STAT 240 - Fall 2025

Robert Sholl

Statistics as a Science

The Scientific Method

  • Where does statistics come into the picture?

\[ \begin{array}{|c|} \hline \text{Observe}\\ \hline \text{Question}\\ \hline \text{Hypothesize}\\ \hline \text{Experiment}\\ \hline \text{Analyze}\\ \hline \text{Conclude}\\ \hline \end{array} \]

Observe and Question

  • Tsunamis can occur after earthquakes

  • They tend to happen after high magnitude earthquakes

  • How high magnitude does an earthquake have to be to cause a tsunami?

  • How high are the tsunami waves from high magnitude earthquakes?

Hypothesize

“On 30 July 2025, at 11:24:52 PETT (23:24:52 UTC, 29 July), a \(M_w\) 8.8 megathrust earthquake struck off the eastern coast of the Kamchatka Peninsula in the Russian Far East, 119 km (74 mi) east-southeast of the coastal city of Petropavlovsk-Kamchatsky.” – Wikipedia

  • This earthquake was well above the severity to cause a tsunami

  • Higher magnitude earthquakes result in tsunamis with high waves

Experiment

  • We can’t experiment well with this kind of science

  • But we can run a sort of “psuedo”-experiment

  • We select \(100\) tsunamis at random and see if they were the product of an earthquake

  • We find out that \(68\) of them had some connection to a earthquake

Vocabulary (Get used to it)

  • Population: the entire collection of individuals about which information is sought.

  • Sample: a subset of population, containing the individuals that are actually observed.

  • Statistics: is the study of procedures for collecting, describing, and drawing conclusions from information.

    • the science of describing or making inferences about a population, from a sample.

Analyze

Of the 748 tsunamis that have occurred since 1970, 464 of them can be directly associated with an earthquake.

  • From this data we can say two things

  • \(62\%\) of tsunamis are caused by earthquakes

  • \(68\%\) of the tsunamis in our sample were caused by earthquakes

    • Parameter: a value that describes an entire population.

    • Statistic: a value that describes a sample.

Sampling Techniques

I hope you’re hungry

Simple Random Sampling

How clean are the campus dining halls? Let’s find out!

  • We decide to line up all of the dining hall workers at Kramer

  • Everyone is assigned a number, \(1\) to \(50\)

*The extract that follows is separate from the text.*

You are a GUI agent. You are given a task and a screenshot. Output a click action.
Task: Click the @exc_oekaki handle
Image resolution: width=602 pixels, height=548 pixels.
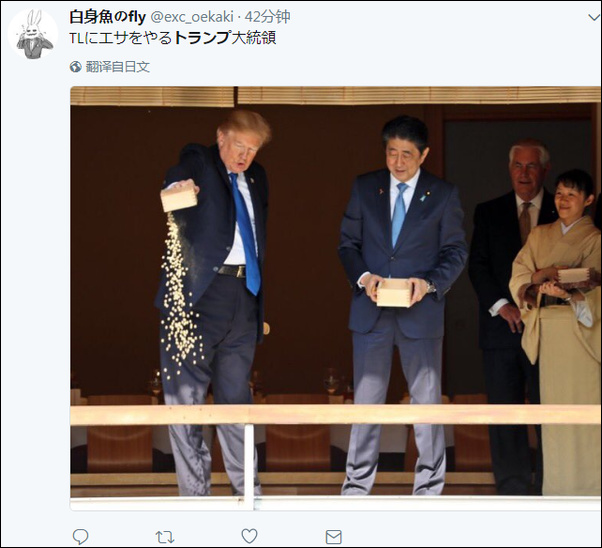[192, 17]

  • We randomly select \(10\) numbers

  • Then swab the hands of every person who’s number came up

Simple Random Sampling

  • Simple Random Sample (SRS): a sample chosen by a method in which collection of n population items is equally likely to make up the sample.

  • Every worker had the same chance of being selected

    • \(1/50\)

    • Note: this only works if we select all \(10\) numbers simultaneously

    • We’ll play with that concept more later on

Stratified Sampling

Maybe the \(10\) workers we selected all work the same station together. How can we make sure we get a sample from every station?

  • Divide up workers by station, \(5\) in total

  • Assign each group of workers numbers \(1\) through \(10\)

  • Randomly select \(2\) numbers

  • Swab the hands of each of those numbers from each group

Statified Sampling

  • Stratified Sample: The population is divided into groups, called strata, where the members of each stratum are similar in some way. Then a SRS is drawn from each stratum.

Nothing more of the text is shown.